# Database creation
This file is used to play with the data and once the objective is reached, functions will be written in .py files in order to be used by the model part of the project.

In [64]:
from astropy.io import fits
from tabulate import tabulate
import pandas as pd
# Retrieve the contrast curves from the database
path_db = 'C:/Users/ludin/Documents/Master Thesis/DB_creation/SPHERE_DC_DATA/'
foldername = '2MASS J01543773+0043005_DB_H23_2014-10-07_ird_specal_dc_cADI_softsorting_200967/'
filename = 'ird_specal_dc-IRD_SPECAL_CONTRAST_CURVE_TABLE-contrast_curve_tab.fits'

if not os.path.exists(path_db):
    print('ERROR! Folder {} does not exist.'.format(path_db)) # exit doesn't print anything in jupyter notebook

if not os.path.exists(os.path.join(path_db, foldername)):
    print('ERROR! Folder {} does not exist.'.format(foldername))

if not os.path.exists(os.path.join(path_db, foldername, filename)):
    print('ERROR! File {} does not exist.'.format(filename))

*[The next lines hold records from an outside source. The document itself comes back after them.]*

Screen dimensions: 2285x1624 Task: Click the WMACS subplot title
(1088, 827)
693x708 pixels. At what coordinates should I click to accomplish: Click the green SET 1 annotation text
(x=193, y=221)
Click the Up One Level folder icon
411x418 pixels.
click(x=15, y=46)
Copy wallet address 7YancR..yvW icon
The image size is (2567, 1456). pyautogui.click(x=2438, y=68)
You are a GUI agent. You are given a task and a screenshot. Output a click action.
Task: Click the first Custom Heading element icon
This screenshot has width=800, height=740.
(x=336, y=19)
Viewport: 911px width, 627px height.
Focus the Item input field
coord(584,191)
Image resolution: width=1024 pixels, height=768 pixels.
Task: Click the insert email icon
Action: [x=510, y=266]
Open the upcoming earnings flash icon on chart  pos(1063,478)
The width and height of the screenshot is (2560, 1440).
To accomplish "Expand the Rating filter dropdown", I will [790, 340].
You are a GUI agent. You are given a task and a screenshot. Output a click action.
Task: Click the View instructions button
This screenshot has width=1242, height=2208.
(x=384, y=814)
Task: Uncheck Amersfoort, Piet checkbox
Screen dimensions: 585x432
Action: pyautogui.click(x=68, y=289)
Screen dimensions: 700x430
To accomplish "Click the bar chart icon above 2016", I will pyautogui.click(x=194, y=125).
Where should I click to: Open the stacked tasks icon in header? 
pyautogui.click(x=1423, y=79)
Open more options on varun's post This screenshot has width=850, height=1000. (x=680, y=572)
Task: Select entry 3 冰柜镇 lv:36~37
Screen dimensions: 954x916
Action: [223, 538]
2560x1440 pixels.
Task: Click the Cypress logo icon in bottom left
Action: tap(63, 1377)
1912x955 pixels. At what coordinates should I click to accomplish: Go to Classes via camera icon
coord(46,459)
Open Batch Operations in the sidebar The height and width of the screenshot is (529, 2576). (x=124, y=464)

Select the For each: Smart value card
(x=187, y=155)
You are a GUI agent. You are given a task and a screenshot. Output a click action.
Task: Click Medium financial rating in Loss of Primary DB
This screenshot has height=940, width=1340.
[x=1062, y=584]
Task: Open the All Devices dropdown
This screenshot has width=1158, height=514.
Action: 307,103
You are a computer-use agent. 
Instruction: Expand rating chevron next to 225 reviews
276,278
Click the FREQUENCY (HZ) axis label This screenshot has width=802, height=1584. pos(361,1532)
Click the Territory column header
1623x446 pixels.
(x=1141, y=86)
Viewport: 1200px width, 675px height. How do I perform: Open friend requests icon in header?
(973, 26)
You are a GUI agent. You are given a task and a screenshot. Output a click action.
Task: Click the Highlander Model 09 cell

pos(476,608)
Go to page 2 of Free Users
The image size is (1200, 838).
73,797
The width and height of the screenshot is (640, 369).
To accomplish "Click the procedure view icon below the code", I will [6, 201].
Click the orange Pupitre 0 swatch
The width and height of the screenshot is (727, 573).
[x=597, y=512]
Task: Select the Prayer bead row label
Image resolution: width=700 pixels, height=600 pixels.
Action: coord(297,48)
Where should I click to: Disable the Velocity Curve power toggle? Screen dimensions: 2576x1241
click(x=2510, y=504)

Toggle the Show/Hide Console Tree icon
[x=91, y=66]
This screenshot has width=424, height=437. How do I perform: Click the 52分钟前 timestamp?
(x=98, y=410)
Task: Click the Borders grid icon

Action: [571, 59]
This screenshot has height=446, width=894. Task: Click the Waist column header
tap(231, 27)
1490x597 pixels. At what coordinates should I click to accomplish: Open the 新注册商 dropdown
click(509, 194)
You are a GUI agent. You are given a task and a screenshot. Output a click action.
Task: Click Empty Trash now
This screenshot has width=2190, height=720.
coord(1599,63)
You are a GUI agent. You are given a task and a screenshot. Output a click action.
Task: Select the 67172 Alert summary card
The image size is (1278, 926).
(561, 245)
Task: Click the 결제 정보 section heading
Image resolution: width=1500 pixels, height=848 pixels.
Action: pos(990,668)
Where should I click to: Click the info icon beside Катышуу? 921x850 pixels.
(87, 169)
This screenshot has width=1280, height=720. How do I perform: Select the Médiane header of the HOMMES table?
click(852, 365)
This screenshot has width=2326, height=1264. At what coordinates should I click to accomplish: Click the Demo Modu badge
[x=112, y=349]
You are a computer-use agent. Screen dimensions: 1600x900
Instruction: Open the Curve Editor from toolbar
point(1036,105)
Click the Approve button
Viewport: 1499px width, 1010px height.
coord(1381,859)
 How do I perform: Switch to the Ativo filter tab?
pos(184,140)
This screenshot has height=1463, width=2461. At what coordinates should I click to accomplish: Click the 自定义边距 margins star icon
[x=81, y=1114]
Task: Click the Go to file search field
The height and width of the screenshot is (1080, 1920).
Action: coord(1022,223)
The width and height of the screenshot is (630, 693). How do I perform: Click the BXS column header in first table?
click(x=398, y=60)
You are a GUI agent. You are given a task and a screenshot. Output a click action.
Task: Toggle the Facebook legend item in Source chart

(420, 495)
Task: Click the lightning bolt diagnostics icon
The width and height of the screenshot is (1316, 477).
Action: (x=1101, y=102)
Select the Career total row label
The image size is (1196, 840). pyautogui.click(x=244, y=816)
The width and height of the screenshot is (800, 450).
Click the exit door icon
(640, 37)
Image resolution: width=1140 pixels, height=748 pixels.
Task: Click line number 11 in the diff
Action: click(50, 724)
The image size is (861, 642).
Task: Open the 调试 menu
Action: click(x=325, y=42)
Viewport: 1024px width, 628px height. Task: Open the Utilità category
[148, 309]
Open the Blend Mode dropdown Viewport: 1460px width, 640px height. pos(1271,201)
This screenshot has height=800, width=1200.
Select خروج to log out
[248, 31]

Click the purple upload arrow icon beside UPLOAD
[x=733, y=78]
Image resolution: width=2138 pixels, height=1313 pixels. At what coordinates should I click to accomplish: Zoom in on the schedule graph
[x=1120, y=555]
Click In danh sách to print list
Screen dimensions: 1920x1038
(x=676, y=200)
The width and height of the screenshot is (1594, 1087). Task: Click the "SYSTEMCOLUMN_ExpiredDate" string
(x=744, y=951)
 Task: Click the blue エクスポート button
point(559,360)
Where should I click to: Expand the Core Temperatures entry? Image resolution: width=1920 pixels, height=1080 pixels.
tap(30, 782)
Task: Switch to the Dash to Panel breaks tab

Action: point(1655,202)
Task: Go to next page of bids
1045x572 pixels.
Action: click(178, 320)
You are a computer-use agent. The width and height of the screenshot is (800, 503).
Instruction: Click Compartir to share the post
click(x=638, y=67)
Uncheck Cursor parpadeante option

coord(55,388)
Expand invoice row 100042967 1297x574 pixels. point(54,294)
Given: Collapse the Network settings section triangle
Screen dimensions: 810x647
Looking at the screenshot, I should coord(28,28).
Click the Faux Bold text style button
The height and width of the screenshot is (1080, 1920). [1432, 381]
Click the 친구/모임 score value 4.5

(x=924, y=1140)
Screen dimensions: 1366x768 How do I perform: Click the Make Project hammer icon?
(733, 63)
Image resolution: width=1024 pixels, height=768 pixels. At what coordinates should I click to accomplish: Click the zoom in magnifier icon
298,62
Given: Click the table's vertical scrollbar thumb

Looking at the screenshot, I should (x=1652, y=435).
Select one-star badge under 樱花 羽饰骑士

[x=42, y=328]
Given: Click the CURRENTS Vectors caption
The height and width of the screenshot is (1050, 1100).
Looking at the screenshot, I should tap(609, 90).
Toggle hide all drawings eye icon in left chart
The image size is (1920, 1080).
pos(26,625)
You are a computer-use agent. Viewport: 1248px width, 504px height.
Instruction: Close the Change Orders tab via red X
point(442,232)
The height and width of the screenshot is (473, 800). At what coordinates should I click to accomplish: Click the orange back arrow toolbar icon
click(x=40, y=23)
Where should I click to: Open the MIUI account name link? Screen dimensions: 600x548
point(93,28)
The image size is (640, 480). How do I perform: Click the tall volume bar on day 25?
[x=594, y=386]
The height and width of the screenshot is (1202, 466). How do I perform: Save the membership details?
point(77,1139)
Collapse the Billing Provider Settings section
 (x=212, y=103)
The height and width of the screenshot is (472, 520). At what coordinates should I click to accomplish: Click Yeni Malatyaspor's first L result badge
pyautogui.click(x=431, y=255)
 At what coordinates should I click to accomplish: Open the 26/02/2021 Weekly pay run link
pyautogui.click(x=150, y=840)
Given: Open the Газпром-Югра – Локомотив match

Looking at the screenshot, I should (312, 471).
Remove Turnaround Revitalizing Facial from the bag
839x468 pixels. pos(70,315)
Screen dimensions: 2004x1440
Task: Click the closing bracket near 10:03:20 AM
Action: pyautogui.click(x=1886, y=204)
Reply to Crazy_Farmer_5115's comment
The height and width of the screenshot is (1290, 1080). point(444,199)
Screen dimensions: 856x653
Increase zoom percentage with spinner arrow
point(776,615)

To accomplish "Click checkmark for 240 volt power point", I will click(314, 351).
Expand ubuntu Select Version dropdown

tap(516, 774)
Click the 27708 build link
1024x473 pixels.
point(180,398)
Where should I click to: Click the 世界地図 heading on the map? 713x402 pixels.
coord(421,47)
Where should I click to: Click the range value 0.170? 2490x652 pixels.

with fits.open(os.path.join(path_db, foldername, filename)) as hdul:
    data = hdul[1].data #numpy record
    print(data.dtype)
    print(hdul[1].header['DATE-OBS'])
    print(hdul[1].data['TARGET_NAME'])


(numpy.record, [('TARGET_NAME', 'S3'), ('LAM', 'S10'), ('PIXSCALE', 'S10'), ('NSIGMA', 'S3'), ('REPERTORY', 'S55'), ('SEPARATION', '>f4', (1148,)), ('NSIGMA_CONTRAST', '>f4', (1148,))])
2014-10-08T05:51:18.0343
['FS4' 'FS4' 'FS4']


In [72]:
def write_headers_in_file(fits_headers, file_path, filename='headers.txt', table_format='psql'):
    """
    Write fits headers in a file.
    """

    if not os.path.exists(path):
        exit('ERROR! Folder {} does not exist.'.format(path))
    
    if not file_path[-1] == '/':
        file_path += '/'

    table = []

    with open(os.path.join(file_path, filename), 'w') as f:
        for card in fits_headers.cards:
            table.append([card.keyword, card.value, card.comment])
            
        f.write(tabulate(table, headers=['Keyword', 'Value', 'Comment'], tablefmt=table_format))

In [90]:
def get_folder_names(path):
    """
    Get a list of the folders names located in a given path.
    """
    folder_names = []
    for folder in os.listdir(path):
        if os.path.isdir(os.path.join(path, folder)):
            folder_names.append(folder)
    return folder_names

In [96]:
def get_df_with_headers(path, header_list=[]):
    """
    Get a dataframe with the separation, contrast and headers specified in the list.
    """

    if not os.path.exists(path):
        exit('ERROR! Folder {} does not exist.'.format(path))

    folder_names = get_folder_names(path)

    data_dict_list = []

    for folder in folder_names:
        folder = folder + '/'

        with fits.open(os.path.join(path, folder, filename)) as hdul:

            fits_data = hdul[1].data
            fits_headers = hdul[1].header
            data_dict = {}

            for header in header_list:
                data_dict[header] = fits_headers[header]
            
            data_dict['SEPARATION'] = fits_data['SEPARATION']
            data_dict['NSIGMA_CONTRAST'] = fits_data['NSIGMA_CONTRAST']

            data_dict_list.append(data_dict)

    return pd.DataFrame(data_dict_list)
            

In [95]:
df = get_df_with_headers(path_db, ['ESO OBS ID', 'DATE-OBS', 'OBJECT'])